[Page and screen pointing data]
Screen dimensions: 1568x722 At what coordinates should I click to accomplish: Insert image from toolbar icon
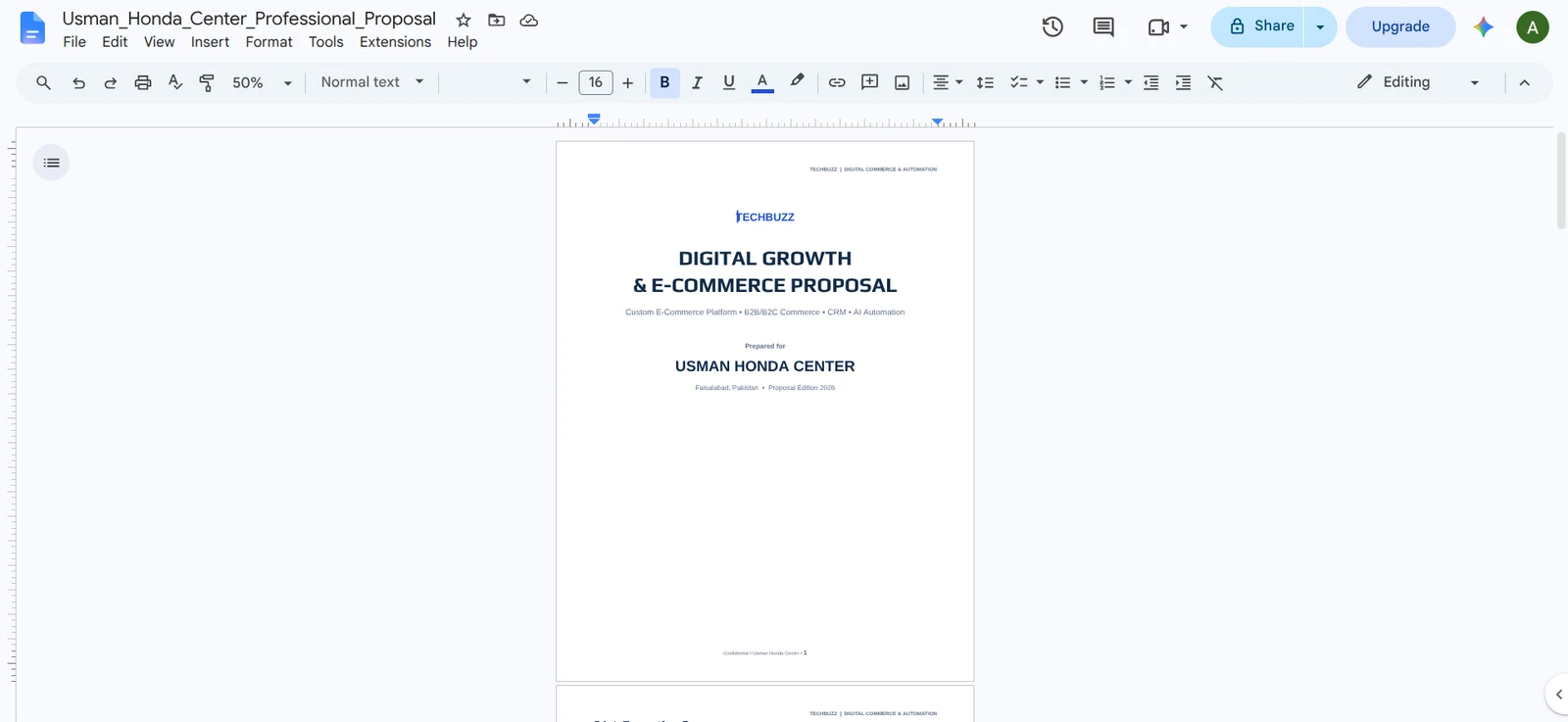point(903,82)
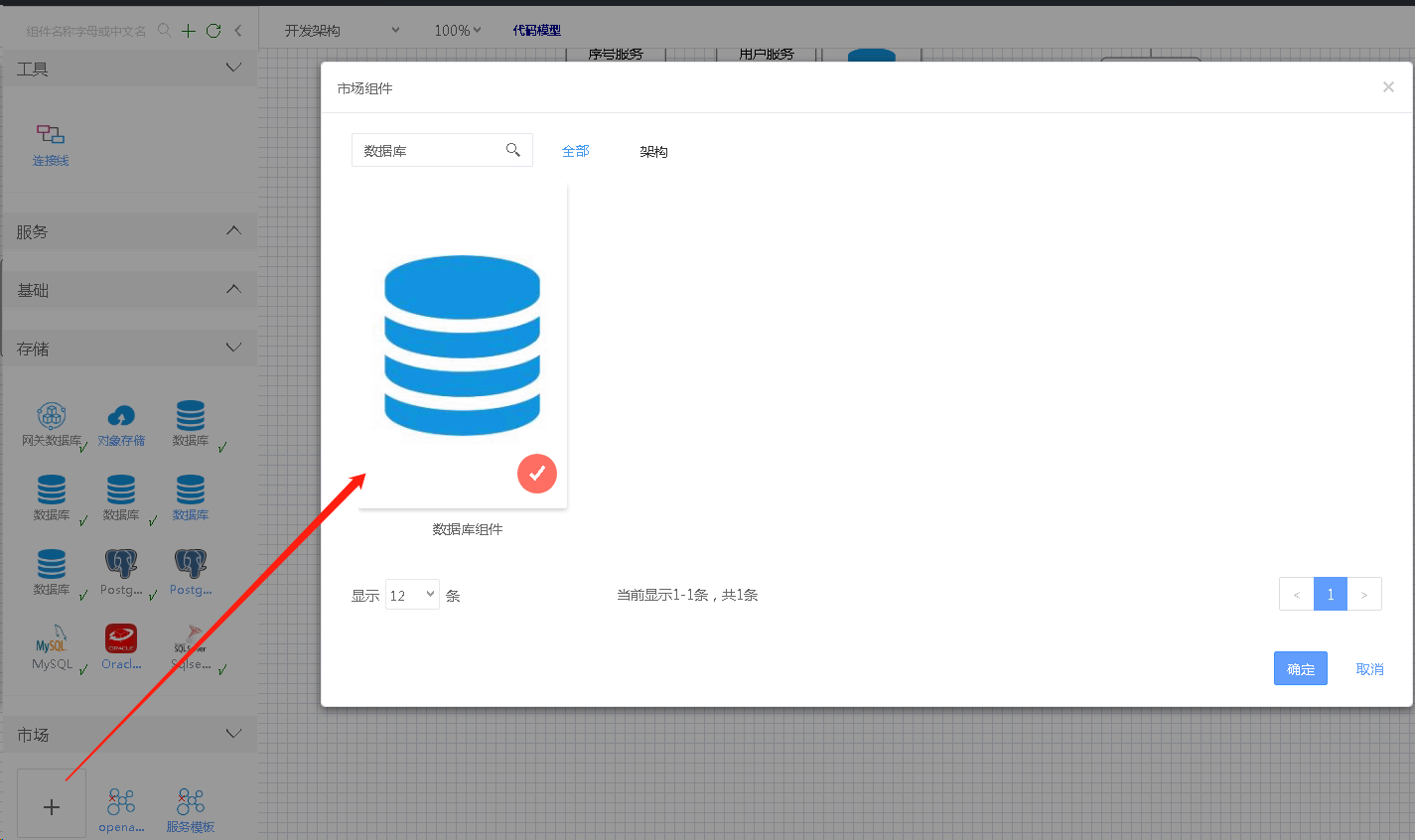Open the 100% zoom dropdown
This screenshot has height=840, width=1415.
click(457, 31)
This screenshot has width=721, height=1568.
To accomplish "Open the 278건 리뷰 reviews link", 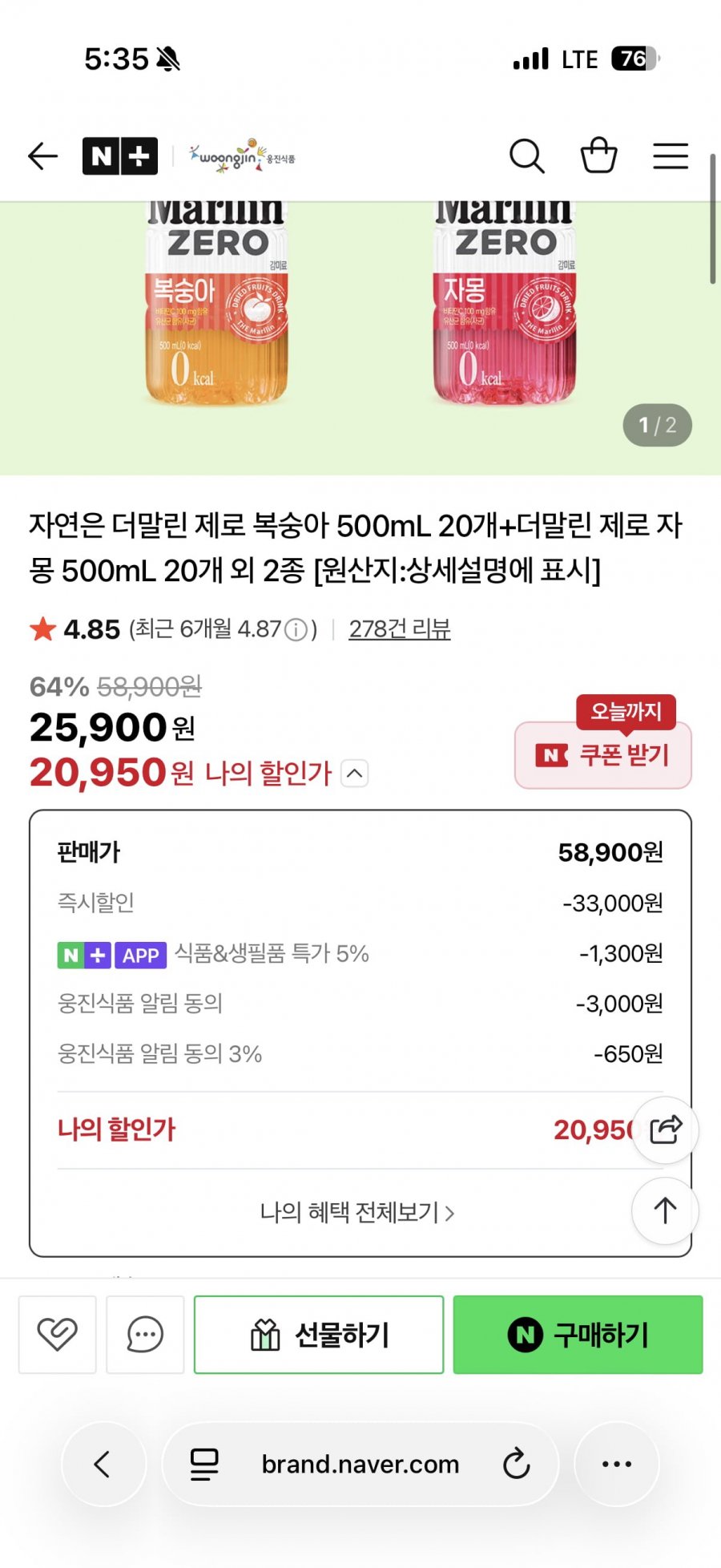I will pyautogui.click(x=399, y=629).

**Task brief**
How many lines of the data above contain the string "screenshot", with case counting? Reply with the number alone.

**Answer to the problem**
2